FlècheCe que j'en pense


Plantons d'emblée le décor : côté cour, le mot saynète ; côté jardin, son (quasi) homophone scénette ; à l'affiche, une querelle d'opérette qui oppose les protagonistes depuis près de deux siècles...
Dans la salle fusent les cris des spécialistes de premier et second rang :

« Le mot scénette – cela étonnera peut-être, mais c'est ainsi – n'existe pas dans notre langue, vous ne le rencontrerez dans aucun dictionnaire ; et cependant il semble comme un diminutif rationnel du mot scène. Il n'existe que des saynètes (menus ouvrages théâtraux, anodins, à peu de personnages) » (journal La Voix du combattant, 1938).
« Scénette, mot français inexistant » (Henri Jacquier, "Fautes" de français en roumain, 1961).
« C'est un barbarisme graphique que d'écrire scénette au lieu de saynète. Le mot scénette, pour dire "petite scène", n'existe pas » (Jean-Pierre Colignon et Pierre-Valentin Berthier, Pièges du langage, 1978).
« Ne pas écrire *scénette [le signe * indique ici que le mot est un barbarisme] » (Girodet, 1981).
« Une courte pièce est une saynète (et non une scènette [sic], mot qui n'existe pas [et pour cause !]) » (Jean-Joseph Julaud, Le Français correct pour les nuls, 2004).
« La saynète n'est pas une petite scène. D'ailleurs, le mot "scénette" n'est attesté dans aucun dictionnaire » (Philippe Dessouliers, 30 Dictées, 2015).
« Quoi qu’on en pense et quoi qu’on en lise, le mot "scénette" n’existe pas [...]. Il est absent des dictionnaires Larousse et Robert » (site du Projet Voltaire, 2015).
« Le mot *scénette n'existe pas » (Julien Soulié, Le Petit Livre de l'orthographe, 2017).
« Saynète : On n'aura pas confondu ce synonyme de sketch avec une "scénette" qui n'existe pas » (Bruno Dewaele, sur son blog, 2019).
« Une petite scène se dit une saynète et non une scénette » (Nicolas Lacaze, Mission orthographe, 2021).
« Le mot scénette, avec lequel on confond logiquement saynète, n'existe pas dans l'usage » (Karine Germoni, 300 Dictées d'écrivains, 2021). (1)

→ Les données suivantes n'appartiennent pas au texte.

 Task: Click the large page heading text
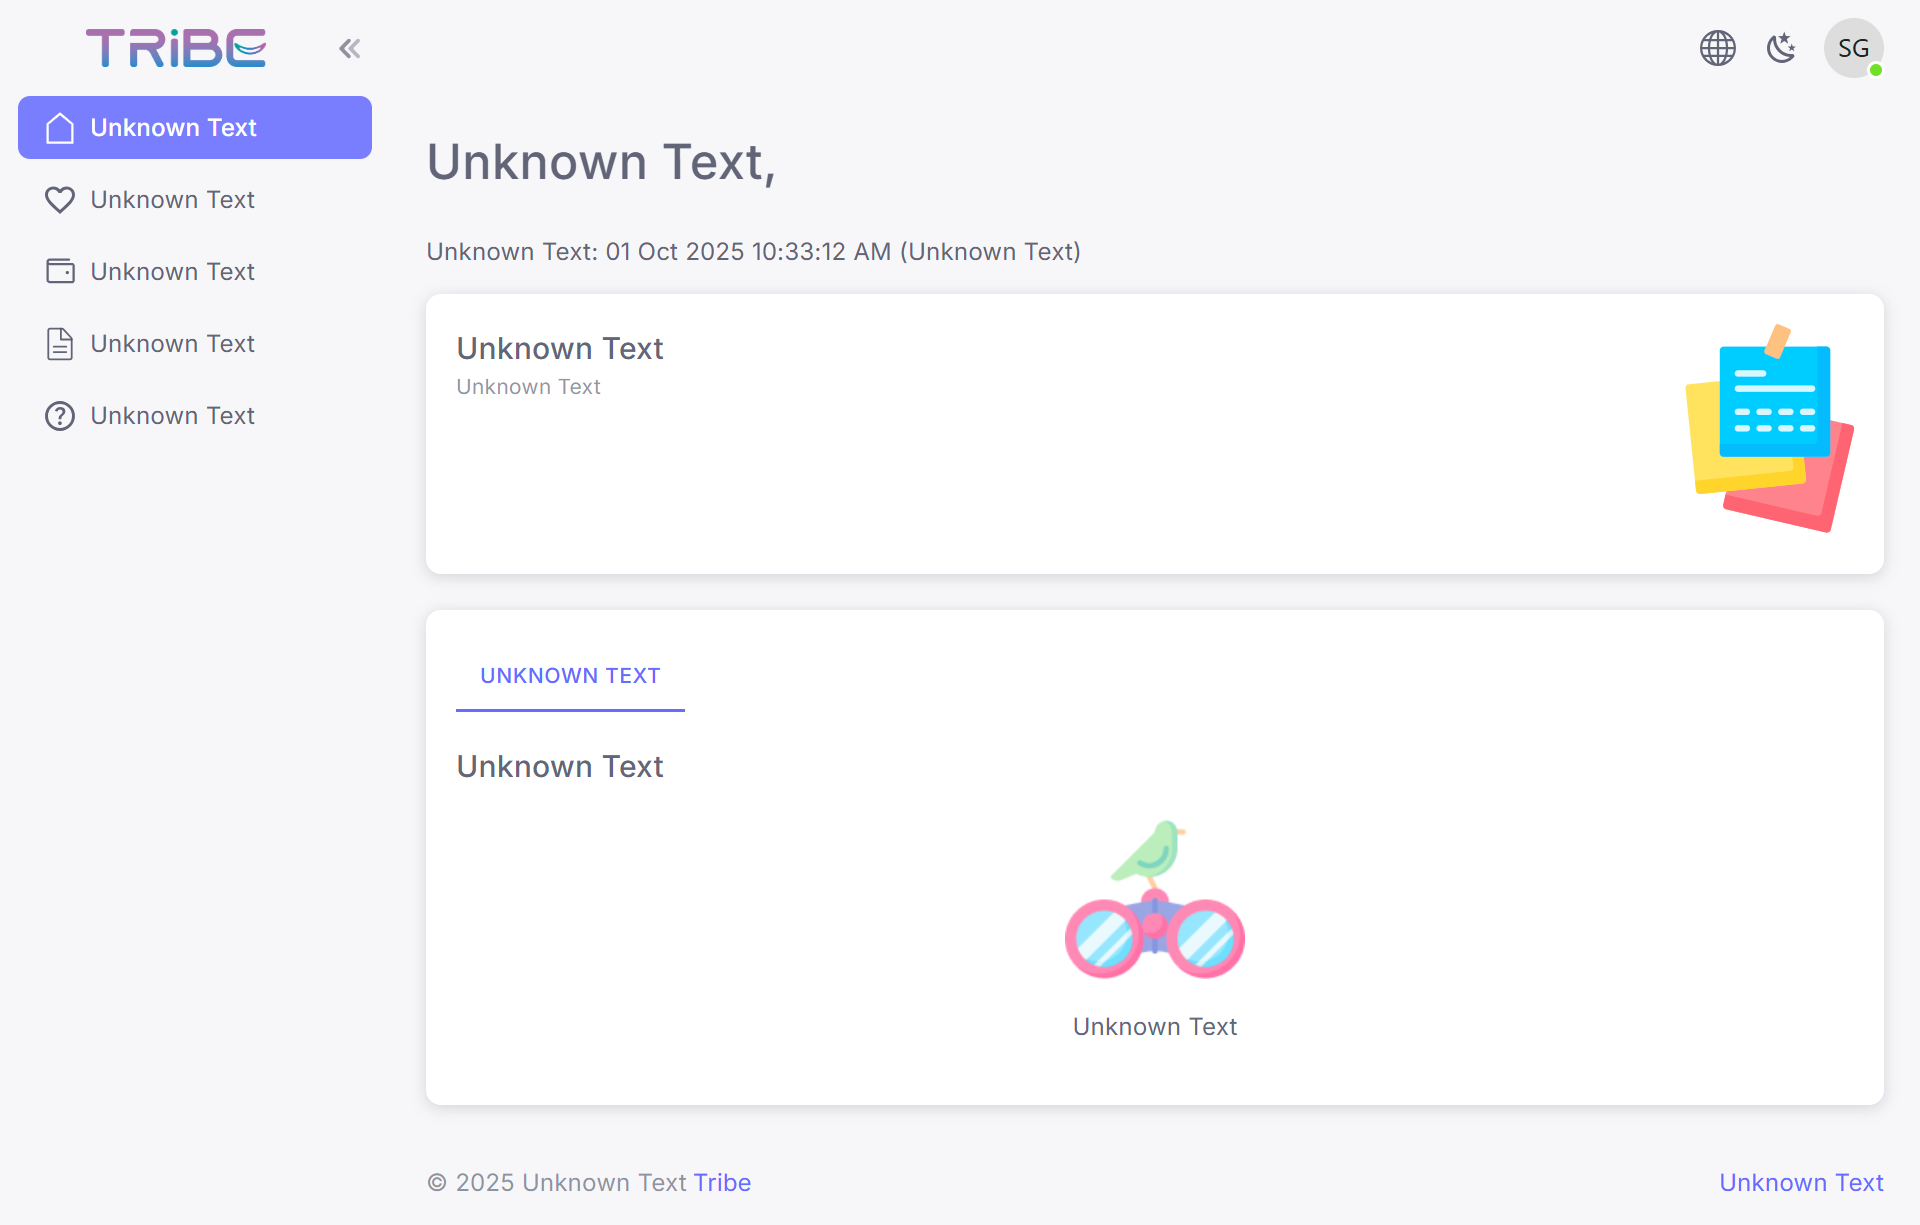point(601,162)
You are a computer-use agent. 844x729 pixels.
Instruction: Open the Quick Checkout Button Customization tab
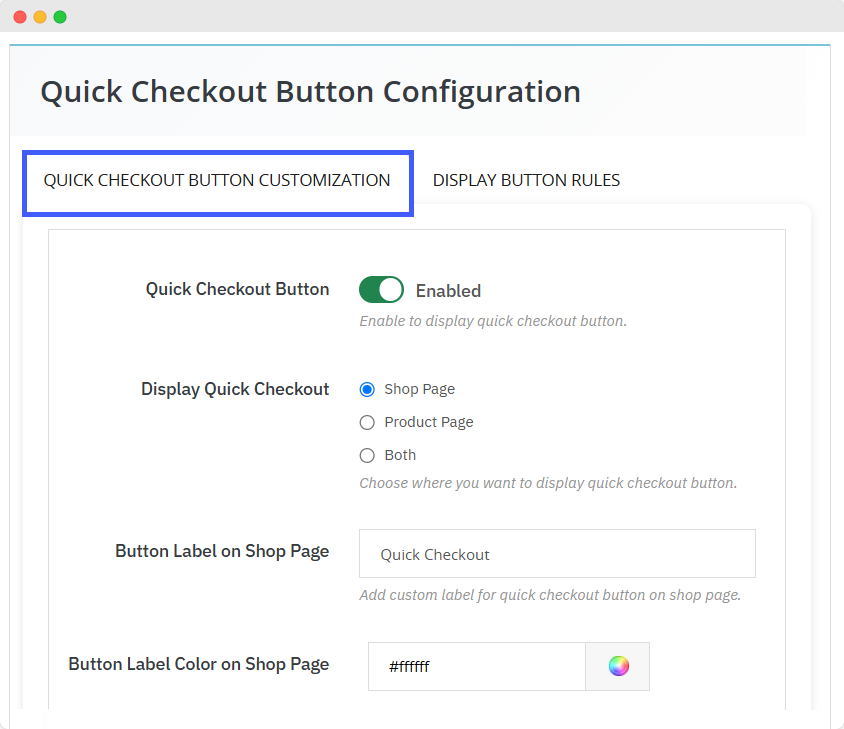[x=217, y=181]
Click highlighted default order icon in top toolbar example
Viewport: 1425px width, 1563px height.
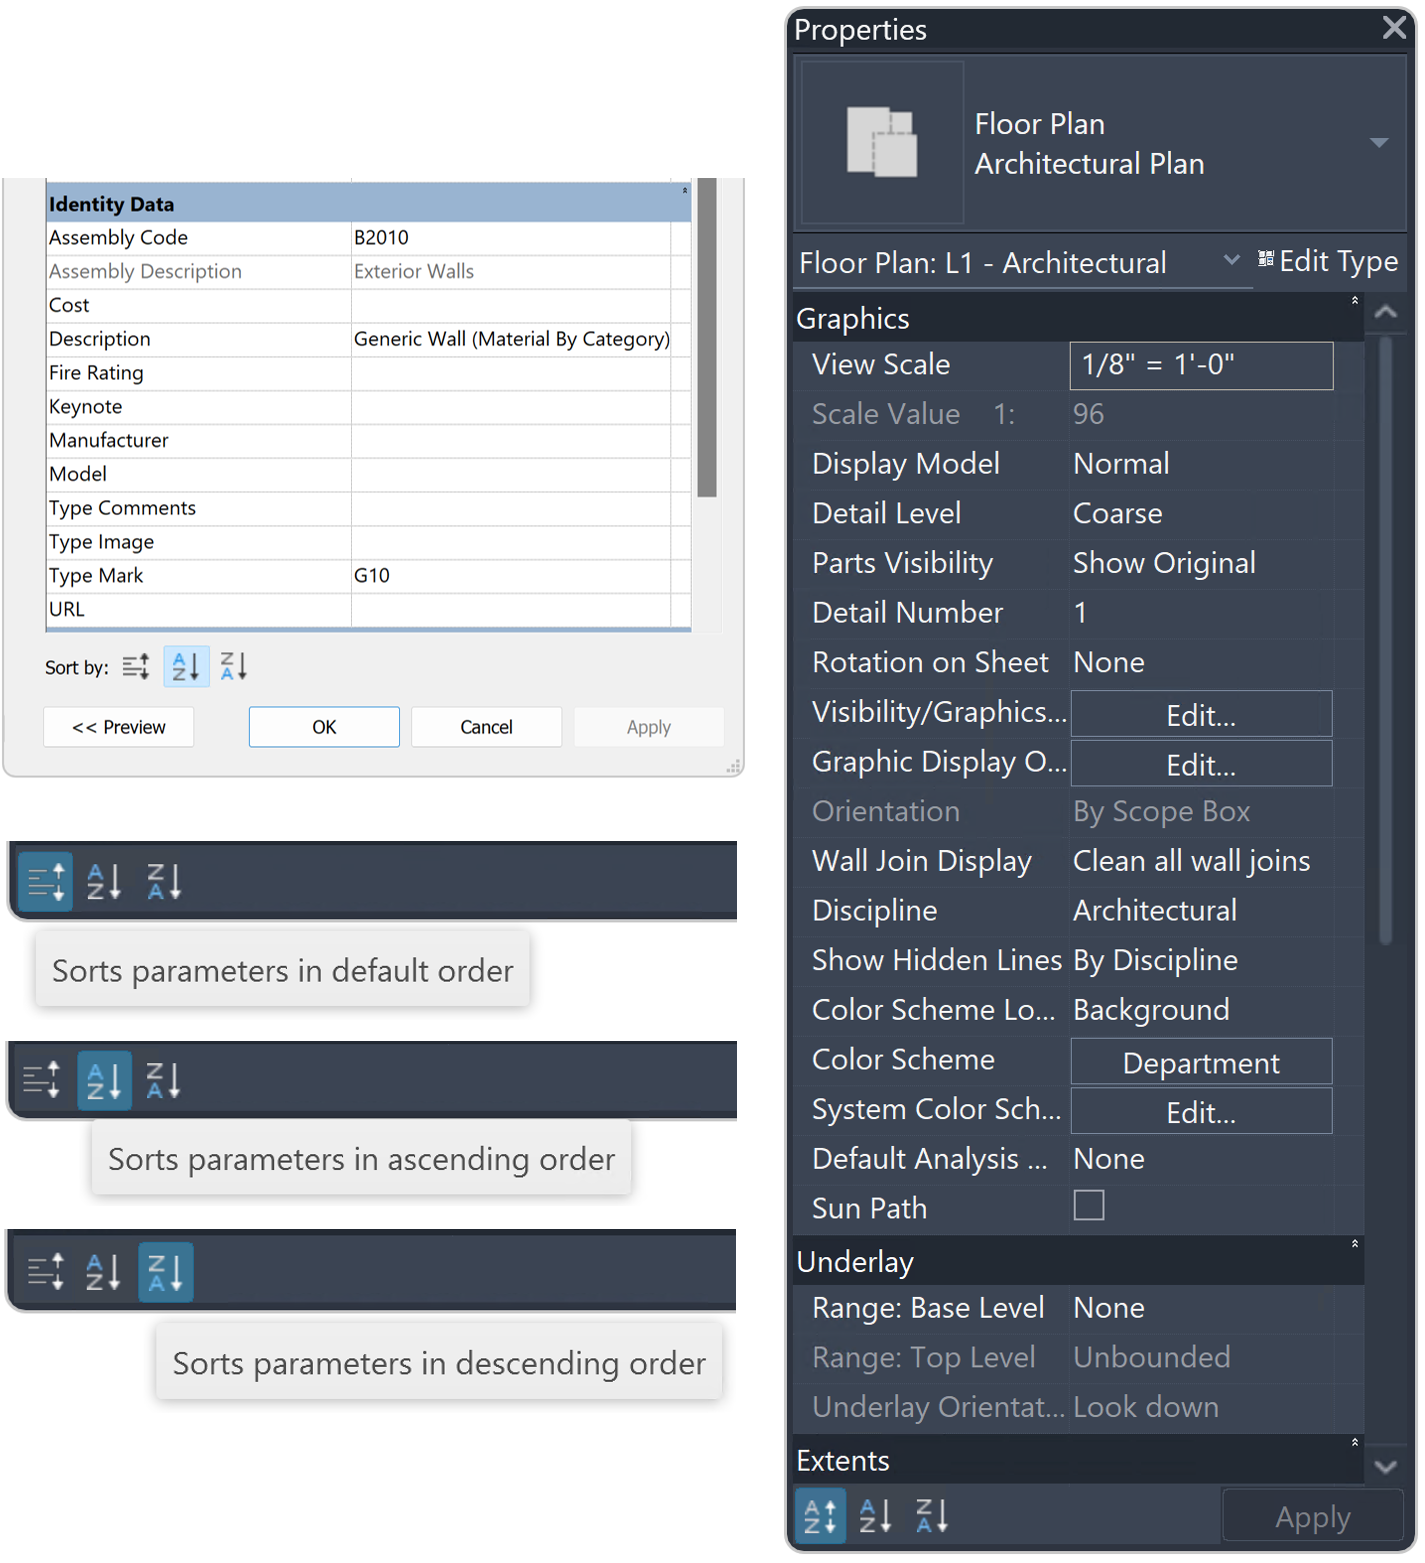(x=46, y=881)
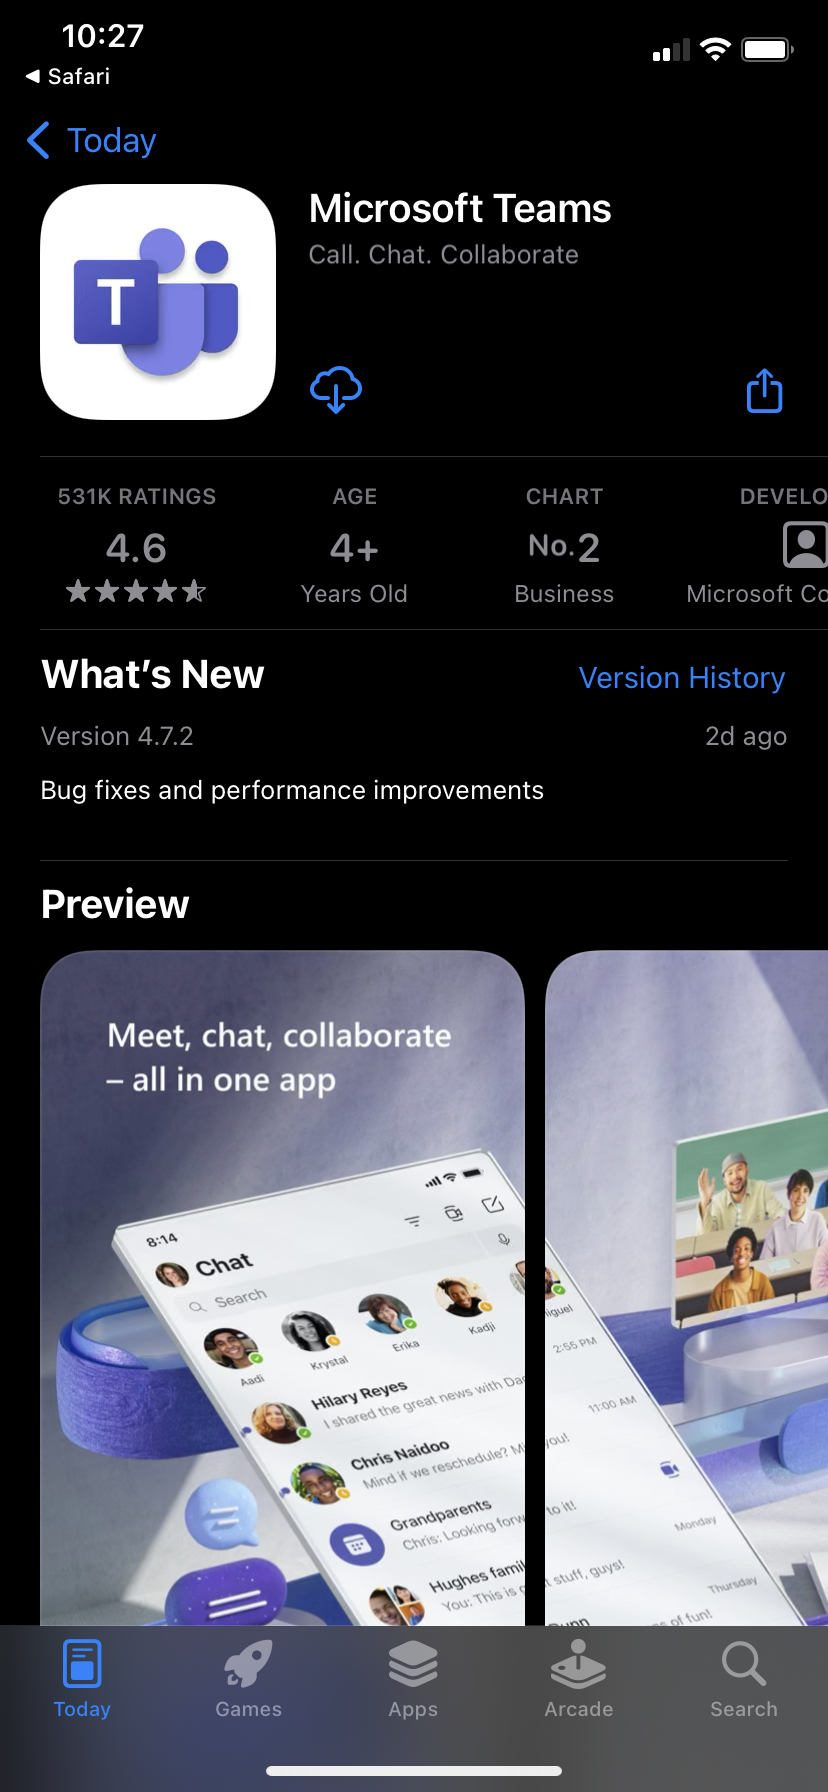Tap the share icon
Image resolution: width=828 pixels, height=1792 pixels.
(765, 391)
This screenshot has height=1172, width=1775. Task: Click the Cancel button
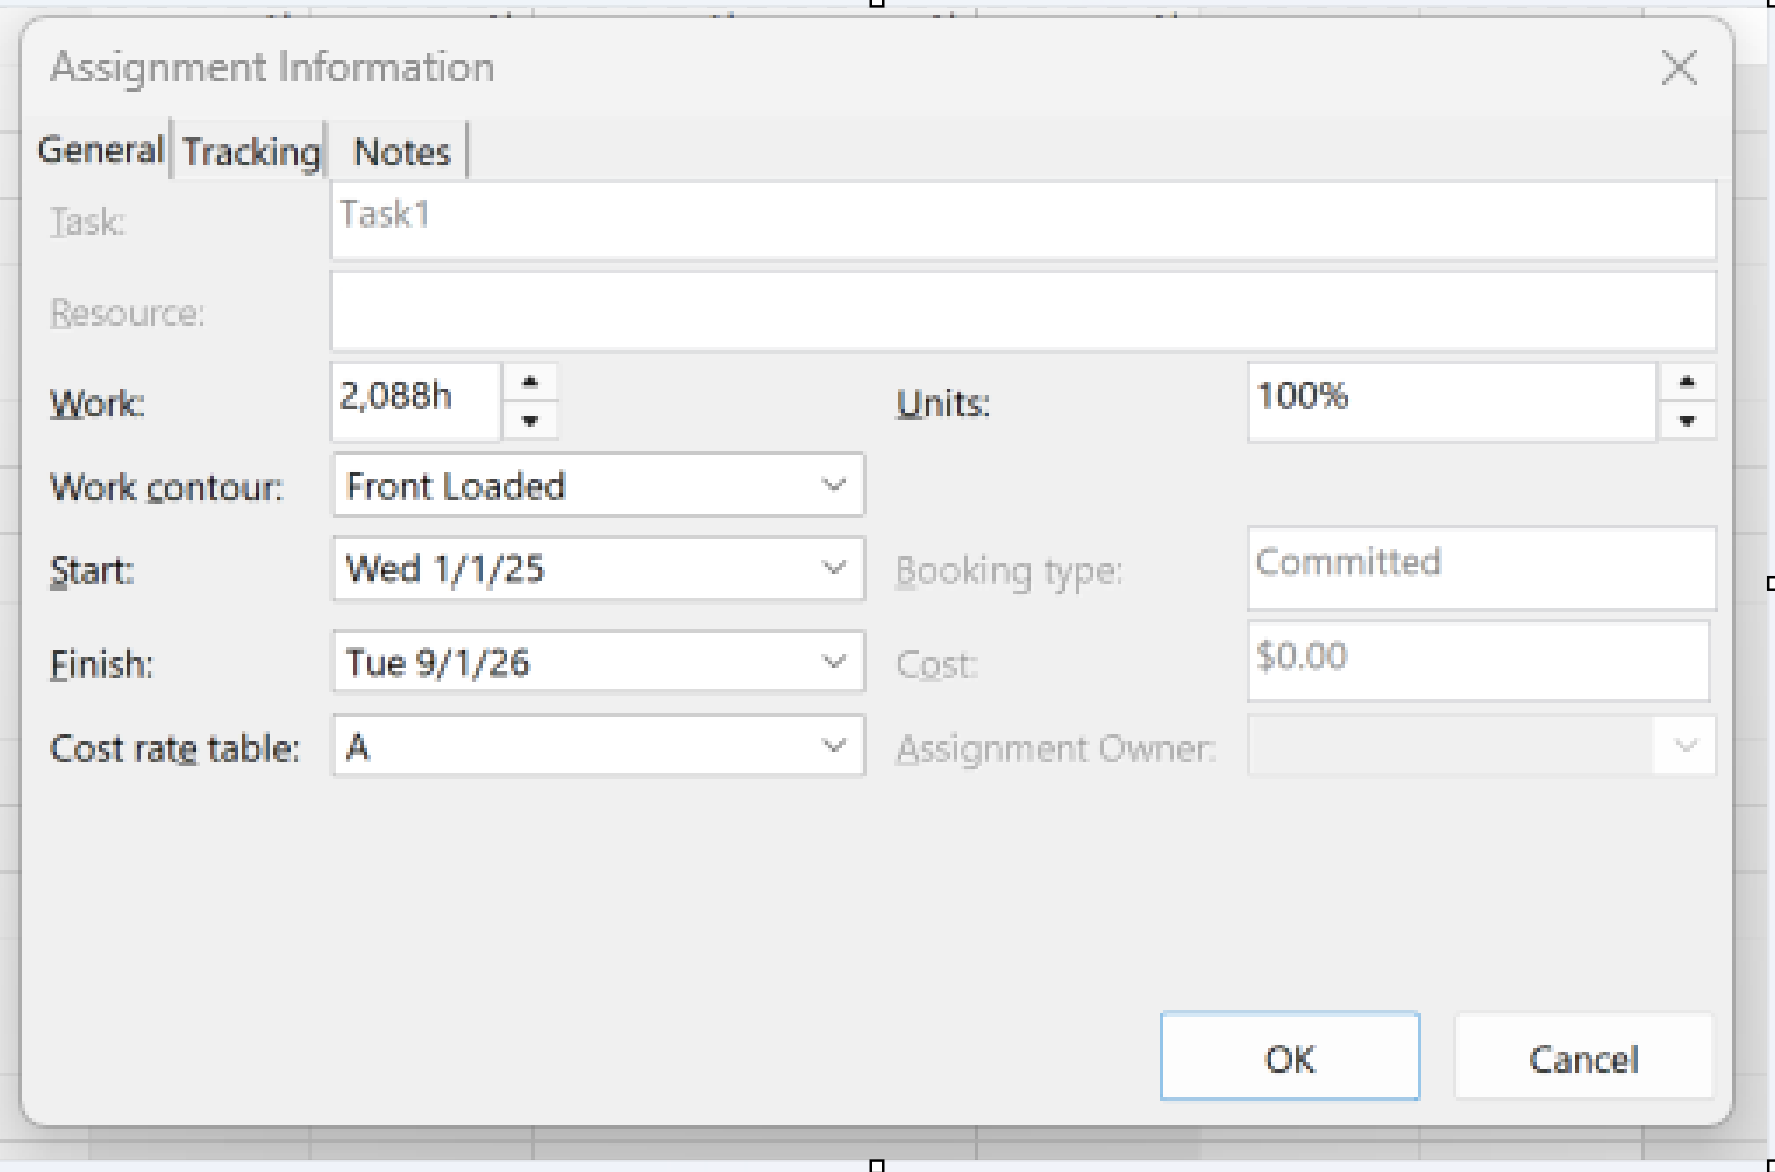point(1583,1058)
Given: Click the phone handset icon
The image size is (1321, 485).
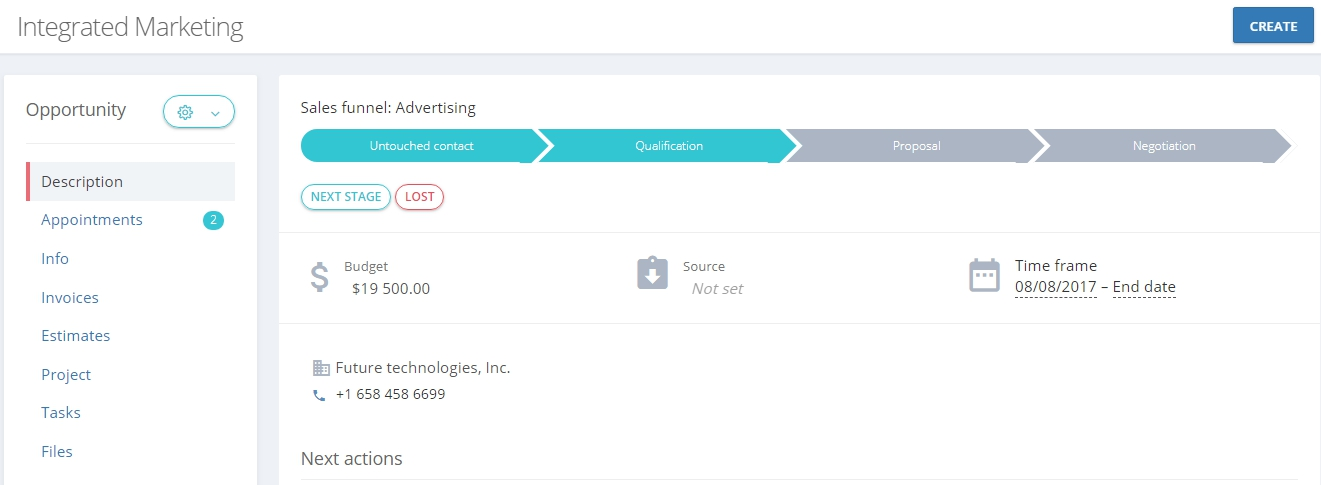Looking at the screenshot, I should pyautogui.click(x=320, y=395).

A-t-on idée, aussi, de nous tendre un pareil piège, où l'oreille se joue de la logique pour mieux nous savonner... les planches ! Pour autant, j'y regarderai à deux fois avant de mêler ma voix à celle de la cabale. Car enfin, c'est une chose que de nous mettre en garde contre l'orthographe si particulière de saynète : « Ce nom d'origine espagnole désignant une petite comédie bouffonne ne s'écrit pas "scénette" » (Jacques Capelovici, Guide du français correct, 1992), « Saynète, dont l'origine est peu connue, est souvent rapproché à tort de scène et écrit scénette » (rubrique Dire, ne pas dire du site Internet de l'Académie, 2016) (2) ; c'en est une autre que de tenir le mot scénette pour un barbarisme.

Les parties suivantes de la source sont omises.